2019-02-20 07:08:22 | ノベル2

🍑・MOMOTO・🍑デブだって彼女が欲しい!

45『親父のマチウケ』


「それで桃斗……」

 4回目だ。
 映画でレコード針が跳んで、同じ音ばかり繰り返すシーンがあったのを思い出した。
「父さん、それって4回目だよ」
 二皿目のカルボナーラをフォークに絡めながら親父に言った。
「え……なんか言ったか?」
 聞きながら、ビーフシチューの皿にスプーンを突っ込む。とっくに空になっているので、スプーンは虚しく空気をすくう。それさえ気づかずに、親父はスプーンを口に入れる。
「ん? いつのまに……?」
「さ、そろそろお開きにしましょう。三人とも食べ終わったみたいだし」
「あ、そうか?」
 オレは、カルボナーラを流し込む。
「もう、たっぷり一時間たちましたし」
 お袋がアナログ腕時計を示す。
 
 きょう久々に食事会をやった。

 例によって親父の空き時間。でも、空き時間があればいいというものでもない。親父は抱えている事件の事で頭が一杯。
 刑事の性で、食事は呼吸するのと同じように無意識でも済む。でも肝心の家族の会話はできない。「それで桃斗……」を4回、「母さん……」を3回言っただけで、すぐに捜査一課長の思考の中にもぐってしまう。
 親父は、お袋やオレの顔も見ることなく、スマホを見ながら県警本部に帰って行った。
「親父、スマホのマチウケ替えてたね」
「え、そう? 相変わらずの桃のでしょ、誕生日の?」
「今度のは、親父の誕生日に撮ったやつだった」
「そうなんだ」
「両方とも同じ服だから、一見区別がつきにくいけどね」
「ああ、お父さんが『似合ってる』って、誉めてたやつよね」
「カーディガンは、お袋が編んだやつ。カチューシャは……してなかった」
「そうだっけ」
「親父の誕生日のときは、まだカチューシャは持ってないから」
 あのカチューシャは、たった一回、オレが誕生祝に桃にプレゼントしたもんだ。

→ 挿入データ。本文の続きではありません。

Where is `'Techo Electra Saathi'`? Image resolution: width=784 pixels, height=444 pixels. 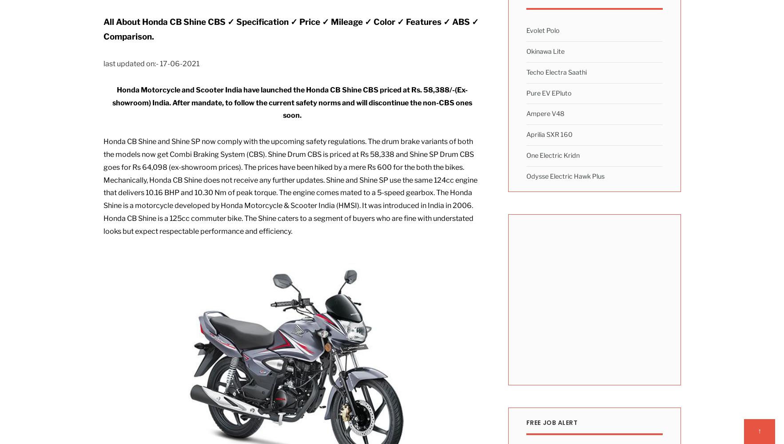 'Techo Electra Saathi' is located at coordinates (556, 72).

二人っきりの時に渡したから、親父もお袋も知らないかもしれない。
 桃を棺に収める時、その三点セットを身に着けさせてやった。そのことは言わない。思い出せば、きっと今でも涙になるから。
「でもさ、気まずいわりには、あっという間の一時間だったね」
 オレは、もう一皿くらい食べたかった。
「そうね……」
 お袋は隠しもしないでアナログ腕時計の針を戻していた。

 その夜、桃は膝小僧を抱えてベッドの隅に現れた。

「どうした、今夜は遠慮してんな?」
「だって、お兄ちゃん嫌がるもん」
 口を尖らせて、どうも拗ねている。
「そんな顔してると幽霊みたいだぞ」
「ム~、桃は幽霊だもん」
 そうだ、桃は幽霊だった。このごろ忘れることが多い。
「くっ付いていいから、その顔はやめろ」
「ちゃんと抱っこしてくれなきゃヤダ」
 ちょっと不憫になる。桃が人のぬくもりを感じられるのは、オレ一人しかいない。
「……わかった。抱っこしてやるから」
「ほんと!」
 桃が胸に飛び込んできた。ガキンチョのころのようにギューっとしてやる。
「桃……こんなにちっこかったんだ」
 涙が出そうになる。
「デブになったから、そう思うんだ。110キロなんだもんね!」
「おい、腹の肉つまむな」
「この余計な肉、あたしの体重と同じなんだよね」
 祖母ちゃんも同じことを言ってた。あまり嬉しくはない。
「桃、どうして最後に着せてやったナリで出てこないんだ?」
「あたりまえでしょ、火葬場でみんな焼けちゃったわよ」
「あ、そうなんだ……親父、スマホのマチウケにしてたよ」
「お兄ちゃんは、してくれてないんだ」
「そういう趣味ないんだ」
「薄情もの」
「痛て!」
「罪滅ぼしに、もっとしっかり抱っこ!」
「わ、分かったよ。ギュ-ッ!!」
 幽霊だからか意地になっているのか、桃は「苦しい!」とは言わない。
「……やっぱ、背中にまわれ!」
 桃を背中に投げ飛ばす。
「キャー! なんでよ!?」

 身体を丸くして、理由は言えない。